Field biology serves as the ultimate testing ground for the core ideas in evolutionary biology and ecology, yet it is often underfunded and down-played by funding agencies. Yet, it is one of those areas in which many professional enthusiasts or “average citizens” (Silvertown 2009; Sullivan et al. 2009) may contribute importantly to persistent development of knowledge. To facilitate these developments, novel technologies should be made inexpensively and widely available. Video surveillance techniques are one of such areas that contribute to new discoveries in wildlife biology. Particularly, detailed observations of avian parents visiting nests and feeding their nestlings may provide crucial information for testing of evolutionary and ecological hypotheses (e.g., Houston et al. 2013), and nest box breeding birds are models for ecological studies. Because of their nest concealment, avian behaviors in the nest boxes can only be studied by using video surveillance (e.g., Hinde 2006). However, the professional wildlife surveillance systems aiming at large and/or well-funded institutions are not available to many field biologists because they are very expensive. Low cost is a substantial concern for applications in heavily populated areas where the potential for theft and vandalism may be high. Although some less expensive video surveillance alternatives have been already proposed for various purposes in various parts of the world (Sabine et al. 2005; Pierce and Pobprasert 2007; O’Brien and Kinnaird 2008; Cox et al. 2012; Park et al. 2012), they may often be still relatively expensive (e.g., ~ 700 USD in Pierce and Pobprasert 2007). Here, we describe a very inexpensive new combination built from widely available components resulting in a battery-operated setup for video recording of bird activity in their nests in field conditions. Based on our experience during one field season, we provide advice on how to efficiently use these setups in the studies on birds that breed in nest boxes.

Study site and species

In the breeding season of 2017, we tested 10 video recording systems in a population of the varied tit (Sittiparus varius) breeding in nest boxes on the slopes of Gwanak Mountain, Seoul. The area is heavily used by hikers, especially during weekends.
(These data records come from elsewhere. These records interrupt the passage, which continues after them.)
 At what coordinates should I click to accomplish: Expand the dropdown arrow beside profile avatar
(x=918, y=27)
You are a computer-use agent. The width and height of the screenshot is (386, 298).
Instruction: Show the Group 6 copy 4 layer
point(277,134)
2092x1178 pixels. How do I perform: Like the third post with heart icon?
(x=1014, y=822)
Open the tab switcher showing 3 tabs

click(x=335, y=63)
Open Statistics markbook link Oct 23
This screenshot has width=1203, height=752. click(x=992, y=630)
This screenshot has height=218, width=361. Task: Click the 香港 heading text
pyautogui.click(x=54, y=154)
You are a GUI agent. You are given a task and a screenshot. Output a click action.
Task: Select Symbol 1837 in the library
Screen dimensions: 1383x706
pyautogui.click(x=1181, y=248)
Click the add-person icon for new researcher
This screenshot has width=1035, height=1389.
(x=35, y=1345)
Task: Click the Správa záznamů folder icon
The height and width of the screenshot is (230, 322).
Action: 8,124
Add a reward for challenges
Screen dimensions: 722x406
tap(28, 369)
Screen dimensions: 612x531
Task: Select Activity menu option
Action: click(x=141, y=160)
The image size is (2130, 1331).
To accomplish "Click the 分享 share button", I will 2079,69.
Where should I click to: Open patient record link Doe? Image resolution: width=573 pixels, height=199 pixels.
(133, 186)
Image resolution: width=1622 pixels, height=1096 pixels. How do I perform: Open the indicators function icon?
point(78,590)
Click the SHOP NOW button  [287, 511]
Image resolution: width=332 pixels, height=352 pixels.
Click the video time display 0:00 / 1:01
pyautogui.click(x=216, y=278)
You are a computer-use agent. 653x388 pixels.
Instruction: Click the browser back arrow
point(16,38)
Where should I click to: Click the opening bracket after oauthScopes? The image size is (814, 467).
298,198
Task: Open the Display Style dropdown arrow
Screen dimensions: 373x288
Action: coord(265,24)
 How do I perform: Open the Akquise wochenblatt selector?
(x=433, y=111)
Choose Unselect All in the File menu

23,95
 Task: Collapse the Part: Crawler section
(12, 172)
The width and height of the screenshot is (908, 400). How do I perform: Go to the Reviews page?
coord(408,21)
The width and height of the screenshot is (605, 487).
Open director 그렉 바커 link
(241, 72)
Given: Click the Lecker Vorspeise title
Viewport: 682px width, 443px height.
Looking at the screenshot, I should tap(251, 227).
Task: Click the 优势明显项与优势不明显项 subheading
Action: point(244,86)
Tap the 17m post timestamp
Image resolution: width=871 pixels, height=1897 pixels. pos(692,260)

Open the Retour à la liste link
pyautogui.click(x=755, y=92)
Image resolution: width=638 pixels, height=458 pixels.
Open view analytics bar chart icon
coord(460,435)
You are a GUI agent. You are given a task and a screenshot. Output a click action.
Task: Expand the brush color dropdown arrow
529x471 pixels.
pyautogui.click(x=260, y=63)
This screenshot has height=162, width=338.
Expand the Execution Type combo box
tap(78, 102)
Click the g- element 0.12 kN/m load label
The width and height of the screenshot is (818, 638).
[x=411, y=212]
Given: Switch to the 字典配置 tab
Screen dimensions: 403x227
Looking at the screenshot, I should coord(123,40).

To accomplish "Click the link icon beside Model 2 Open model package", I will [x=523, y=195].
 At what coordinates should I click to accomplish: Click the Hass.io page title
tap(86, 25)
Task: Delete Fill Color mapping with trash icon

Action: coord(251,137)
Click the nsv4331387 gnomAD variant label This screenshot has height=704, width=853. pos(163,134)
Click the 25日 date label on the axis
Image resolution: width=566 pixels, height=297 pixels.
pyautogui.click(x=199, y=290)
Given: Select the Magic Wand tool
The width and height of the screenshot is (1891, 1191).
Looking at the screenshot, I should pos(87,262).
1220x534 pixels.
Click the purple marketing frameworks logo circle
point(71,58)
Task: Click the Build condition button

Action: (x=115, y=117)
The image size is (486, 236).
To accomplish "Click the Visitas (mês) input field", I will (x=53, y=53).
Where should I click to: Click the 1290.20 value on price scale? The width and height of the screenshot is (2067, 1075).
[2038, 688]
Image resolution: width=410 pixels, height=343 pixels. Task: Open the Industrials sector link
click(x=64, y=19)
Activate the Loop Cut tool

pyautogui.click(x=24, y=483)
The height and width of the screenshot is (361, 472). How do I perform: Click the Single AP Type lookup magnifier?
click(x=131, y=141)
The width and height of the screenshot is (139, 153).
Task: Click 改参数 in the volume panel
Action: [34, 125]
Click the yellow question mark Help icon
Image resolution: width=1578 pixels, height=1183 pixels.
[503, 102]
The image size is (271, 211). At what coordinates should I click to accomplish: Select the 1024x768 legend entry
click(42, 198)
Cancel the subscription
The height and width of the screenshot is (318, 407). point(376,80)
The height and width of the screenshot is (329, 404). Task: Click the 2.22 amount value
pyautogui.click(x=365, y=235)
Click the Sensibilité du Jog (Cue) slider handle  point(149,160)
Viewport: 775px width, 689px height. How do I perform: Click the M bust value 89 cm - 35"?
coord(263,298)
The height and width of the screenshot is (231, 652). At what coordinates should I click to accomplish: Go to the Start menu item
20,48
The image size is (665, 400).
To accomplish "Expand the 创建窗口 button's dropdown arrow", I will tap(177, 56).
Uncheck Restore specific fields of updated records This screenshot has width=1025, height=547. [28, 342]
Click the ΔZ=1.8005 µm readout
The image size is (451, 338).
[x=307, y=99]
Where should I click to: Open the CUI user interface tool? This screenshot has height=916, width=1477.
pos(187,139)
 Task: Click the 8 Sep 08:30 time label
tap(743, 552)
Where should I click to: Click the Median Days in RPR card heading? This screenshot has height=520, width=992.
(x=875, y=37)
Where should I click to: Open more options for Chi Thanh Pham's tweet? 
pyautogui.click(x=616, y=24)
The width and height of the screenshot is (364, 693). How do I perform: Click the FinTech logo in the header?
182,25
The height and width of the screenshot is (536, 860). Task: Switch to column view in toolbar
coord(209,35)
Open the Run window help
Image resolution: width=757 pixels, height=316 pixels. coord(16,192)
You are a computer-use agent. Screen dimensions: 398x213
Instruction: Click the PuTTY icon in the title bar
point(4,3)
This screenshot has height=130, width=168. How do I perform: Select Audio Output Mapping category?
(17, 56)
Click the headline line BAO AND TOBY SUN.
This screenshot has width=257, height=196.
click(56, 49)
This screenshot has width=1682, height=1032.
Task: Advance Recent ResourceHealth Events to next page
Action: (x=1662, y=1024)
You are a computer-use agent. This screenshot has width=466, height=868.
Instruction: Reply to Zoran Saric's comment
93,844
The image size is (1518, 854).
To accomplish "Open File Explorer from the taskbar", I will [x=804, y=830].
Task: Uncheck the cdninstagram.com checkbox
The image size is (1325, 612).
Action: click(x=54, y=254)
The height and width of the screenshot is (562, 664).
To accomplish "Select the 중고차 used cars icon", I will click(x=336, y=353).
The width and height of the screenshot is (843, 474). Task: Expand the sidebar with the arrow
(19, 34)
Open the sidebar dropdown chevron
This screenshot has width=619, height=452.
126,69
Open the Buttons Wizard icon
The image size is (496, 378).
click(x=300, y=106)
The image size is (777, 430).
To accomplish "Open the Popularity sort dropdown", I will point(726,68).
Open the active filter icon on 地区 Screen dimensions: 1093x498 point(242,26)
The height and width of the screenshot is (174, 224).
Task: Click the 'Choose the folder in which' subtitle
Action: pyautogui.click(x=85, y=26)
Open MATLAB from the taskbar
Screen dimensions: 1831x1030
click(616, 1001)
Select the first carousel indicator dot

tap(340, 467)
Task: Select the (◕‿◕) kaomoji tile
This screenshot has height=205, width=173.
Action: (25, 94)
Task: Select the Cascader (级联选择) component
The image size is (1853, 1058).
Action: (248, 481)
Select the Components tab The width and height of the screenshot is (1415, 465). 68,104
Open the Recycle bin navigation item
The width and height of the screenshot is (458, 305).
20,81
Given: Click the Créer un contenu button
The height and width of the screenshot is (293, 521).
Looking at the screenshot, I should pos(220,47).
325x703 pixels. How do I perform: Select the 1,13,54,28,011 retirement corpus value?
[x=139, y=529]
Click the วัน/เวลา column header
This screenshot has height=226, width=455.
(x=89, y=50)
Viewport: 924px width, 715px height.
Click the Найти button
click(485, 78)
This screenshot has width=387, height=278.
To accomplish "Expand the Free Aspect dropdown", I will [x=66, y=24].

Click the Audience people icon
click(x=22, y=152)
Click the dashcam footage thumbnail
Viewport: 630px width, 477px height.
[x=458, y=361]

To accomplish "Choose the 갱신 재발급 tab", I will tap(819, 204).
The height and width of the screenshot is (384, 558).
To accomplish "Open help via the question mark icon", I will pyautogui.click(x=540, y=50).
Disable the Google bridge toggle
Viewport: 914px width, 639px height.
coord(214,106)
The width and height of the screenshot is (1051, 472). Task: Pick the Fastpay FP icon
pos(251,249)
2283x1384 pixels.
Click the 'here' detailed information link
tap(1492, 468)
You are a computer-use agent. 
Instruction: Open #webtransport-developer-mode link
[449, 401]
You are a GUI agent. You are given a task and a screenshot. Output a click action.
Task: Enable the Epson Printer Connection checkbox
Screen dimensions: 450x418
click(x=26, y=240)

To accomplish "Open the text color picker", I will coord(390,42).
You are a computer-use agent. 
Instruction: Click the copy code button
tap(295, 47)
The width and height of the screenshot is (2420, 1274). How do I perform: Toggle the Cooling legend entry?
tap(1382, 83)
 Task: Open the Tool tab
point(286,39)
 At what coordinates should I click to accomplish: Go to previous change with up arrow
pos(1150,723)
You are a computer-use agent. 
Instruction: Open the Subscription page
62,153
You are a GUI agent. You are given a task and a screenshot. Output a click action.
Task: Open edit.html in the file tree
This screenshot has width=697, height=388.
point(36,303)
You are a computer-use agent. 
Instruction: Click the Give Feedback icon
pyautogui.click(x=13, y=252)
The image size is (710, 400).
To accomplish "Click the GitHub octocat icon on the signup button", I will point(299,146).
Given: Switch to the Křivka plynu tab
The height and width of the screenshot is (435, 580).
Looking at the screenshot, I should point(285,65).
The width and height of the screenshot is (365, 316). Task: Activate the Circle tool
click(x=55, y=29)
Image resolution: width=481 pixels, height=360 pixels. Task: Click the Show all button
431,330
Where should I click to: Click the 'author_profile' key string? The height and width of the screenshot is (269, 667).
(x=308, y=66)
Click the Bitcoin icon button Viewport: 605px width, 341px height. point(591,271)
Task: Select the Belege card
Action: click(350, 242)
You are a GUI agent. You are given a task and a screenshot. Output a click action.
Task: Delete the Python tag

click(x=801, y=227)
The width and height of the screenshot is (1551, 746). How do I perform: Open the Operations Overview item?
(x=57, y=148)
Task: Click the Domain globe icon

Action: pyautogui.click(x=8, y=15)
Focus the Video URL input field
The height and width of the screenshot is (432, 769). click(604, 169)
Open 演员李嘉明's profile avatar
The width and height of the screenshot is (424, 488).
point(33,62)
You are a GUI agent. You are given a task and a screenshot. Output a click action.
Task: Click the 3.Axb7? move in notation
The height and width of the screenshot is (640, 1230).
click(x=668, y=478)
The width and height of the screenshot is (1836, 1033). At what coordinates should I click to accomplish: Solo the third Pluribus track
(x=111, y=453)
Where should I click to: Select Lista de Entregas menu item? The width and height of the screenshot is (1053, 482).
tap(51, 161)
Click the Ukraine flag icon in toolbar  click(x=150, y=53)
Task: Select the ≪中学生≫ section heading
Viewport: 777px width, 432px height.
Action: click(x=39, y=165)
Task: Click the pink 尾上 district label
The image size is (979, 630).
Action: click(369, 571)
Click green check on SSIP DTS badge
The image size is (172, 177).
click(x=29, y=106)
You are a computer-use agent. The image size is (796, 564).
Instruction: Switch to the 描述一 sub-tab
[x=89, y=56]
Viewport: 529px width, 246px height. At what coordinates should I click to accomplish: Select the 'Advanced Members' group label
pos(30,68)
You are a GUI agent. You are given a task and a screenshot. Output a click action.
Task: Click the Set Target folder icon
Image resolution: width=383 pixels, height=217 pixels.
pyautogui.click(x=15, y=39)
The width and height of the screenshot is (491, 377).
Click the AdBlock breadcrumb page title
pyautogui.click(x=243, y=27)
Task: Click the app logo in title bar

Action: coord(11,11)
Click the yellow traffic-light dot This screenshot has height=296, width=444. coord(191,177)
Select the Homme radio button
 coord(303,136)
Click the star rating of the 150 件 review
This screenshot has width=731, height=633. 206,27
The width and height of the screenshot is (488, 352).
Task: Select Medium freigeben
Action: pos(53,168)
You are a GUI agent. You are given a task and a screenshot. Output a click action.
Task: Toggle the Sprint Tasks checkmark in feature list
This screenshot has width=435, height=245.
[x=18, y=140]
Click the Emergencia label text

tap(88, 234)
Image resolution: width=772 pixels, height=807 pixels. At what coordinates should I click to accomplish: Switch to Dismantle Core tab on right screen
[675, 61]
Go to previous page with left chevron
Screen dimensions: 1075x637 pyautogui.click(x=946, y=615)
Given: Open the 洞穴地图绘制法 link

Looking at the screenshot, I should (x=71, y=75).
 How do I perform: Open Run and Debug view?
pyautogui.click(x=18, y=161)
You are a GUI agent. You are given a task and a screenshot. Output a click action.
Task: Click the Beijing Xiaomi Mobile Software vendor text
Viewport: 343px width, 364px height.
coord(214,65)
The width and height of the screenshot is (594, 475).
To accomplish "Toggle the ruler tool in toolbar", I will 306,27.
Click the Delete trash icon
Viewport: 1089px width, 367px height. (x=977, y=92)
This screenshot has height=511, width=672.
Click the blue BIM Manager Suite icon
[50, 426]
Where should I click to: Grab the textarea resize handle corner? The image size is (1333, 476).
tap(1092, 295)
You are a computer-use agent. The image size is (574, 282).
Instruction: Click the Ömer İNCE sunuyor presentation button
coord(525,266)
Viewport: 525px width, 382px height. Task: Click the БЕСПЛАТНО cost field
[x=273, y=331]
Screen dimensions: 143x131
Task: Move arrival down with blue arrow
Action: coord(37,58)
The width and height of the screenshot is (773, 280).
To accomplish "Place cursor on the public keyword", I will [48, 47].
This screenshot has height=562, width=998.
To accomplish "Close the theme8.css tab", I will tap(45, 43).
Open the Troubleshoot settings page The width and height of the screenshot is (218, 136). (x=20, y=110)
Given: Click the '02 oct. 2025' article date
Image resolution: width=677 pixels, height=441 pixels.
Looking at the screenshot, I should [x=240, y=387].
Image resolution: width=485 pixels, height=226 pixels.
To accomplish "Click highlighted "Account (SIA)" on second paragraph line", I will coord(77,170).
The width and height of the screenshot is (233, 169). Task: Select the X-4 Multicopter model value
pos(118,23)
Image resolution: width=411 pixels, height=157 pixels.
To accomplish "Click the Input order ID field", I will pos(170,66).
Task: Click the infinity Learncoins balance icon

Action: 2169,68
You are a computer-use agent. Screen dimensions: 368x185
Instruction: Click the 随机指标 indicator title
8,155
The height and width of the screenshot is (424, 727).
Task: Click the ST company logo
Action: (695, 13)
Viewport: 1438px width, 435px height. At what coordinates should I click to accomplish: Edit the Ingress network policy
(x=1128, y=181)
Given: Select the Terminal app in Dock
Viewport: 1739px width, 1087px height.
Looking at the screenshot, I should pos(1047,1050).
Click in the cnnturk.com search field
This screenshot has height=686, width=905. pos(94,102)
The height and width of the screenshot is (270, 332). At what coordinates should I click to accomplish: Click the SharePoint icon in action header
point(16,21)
Description of the video surveillance setup

Each system (Fig. 1) consisted of five main components (Table 1). We used single Channel Mobile DVR with maximum record capacity of 32 GB (we used 16- and 32-GB memory cards) that can record date and time. We used CMOS color IR camera, which is sold for exclusive use in nest boxes and focuses from 5 to 55 cm. The timer, LEDs, and the 12 V 4.5AH batteries (Table 1) are easily available in Korea. Because the camera views the nest interior from behind a plastic wall that is IR-opaque (Fig. 1c), we used extra LED lights. We used a series of three LEDs arranged in a row and attached at the nest box’s roof (Fig. 1e). The circuit in Fig. 1a allowed to set up the system in the afternoon on the day prior to the day of the morning recording session that started automatically according to timer settings.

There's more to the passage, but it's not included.